La mère et le beau-père de Fiona de retour devant la justice

La mère et le beau-père de Fiona de retour devant la justice

JUSTICE - Le procès en appel de Cécile Bourgeon et de Berkane Makhlouf, accusés de violences volontaires ayant entraîné la mort sans intention de la donner, s'ouvre ce lundi pour deux semaines devant la cour d'assises de Haute-Loire, au Puy-en-Velay. Le premier procès, qui avait imputé la responsabilité des coups mortels au beau-père, n'avait pas permis de lever l'énigme sur la mort de la fillette de 5 ans et le sort réservé à sa dépouille.

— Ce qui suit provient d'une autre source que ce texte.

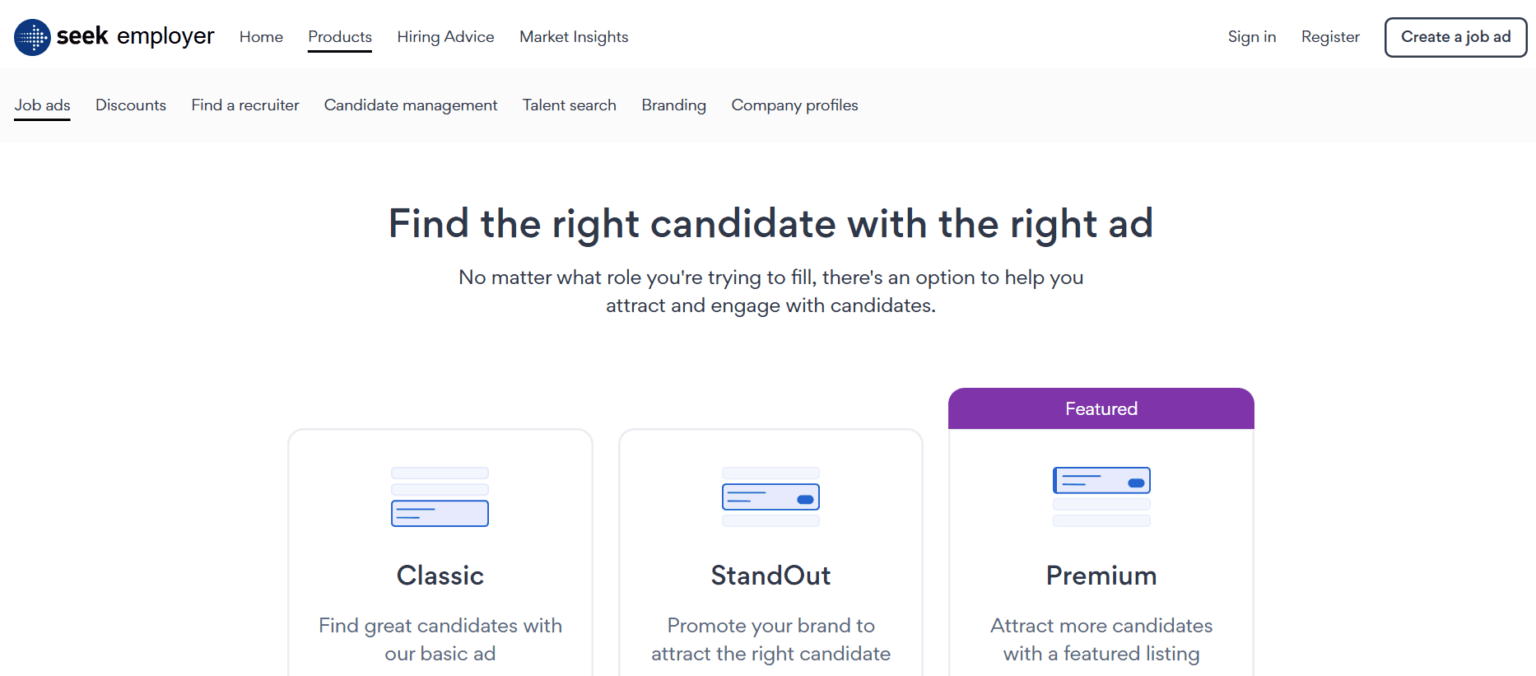Open the Hiring Advice section
1536x676 pixels.
pyautogui.click(x=445, y=36)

Comment Fiona est-elle morte ? Qu’ont-ils fait du corps ? Si au mois de novembre 2016 les jurés de la cour d'assises du Puy-de-Dôme avaient distribué les rôles en acquittant Cécile Bourgeon des coups mortels les imputant à son compagnon Berkane Makhlouf, ce premier procès n’avait pas permis de faire la lumière sur le funeste sort réservé à l’enfant de 5 ans. Lundi, la mère et le beau-père de la fillette seront de nouveau jugés devant les Assises de Haute-Loire. "Ce sera l’occasion de réinterroger la responsabilité de Cécile Bourgeon qui, d’une certaine manière, est passée à l’as lors du premier procès", estime Rodolphe Costantino, avocat de l'association Enfance et Partage. 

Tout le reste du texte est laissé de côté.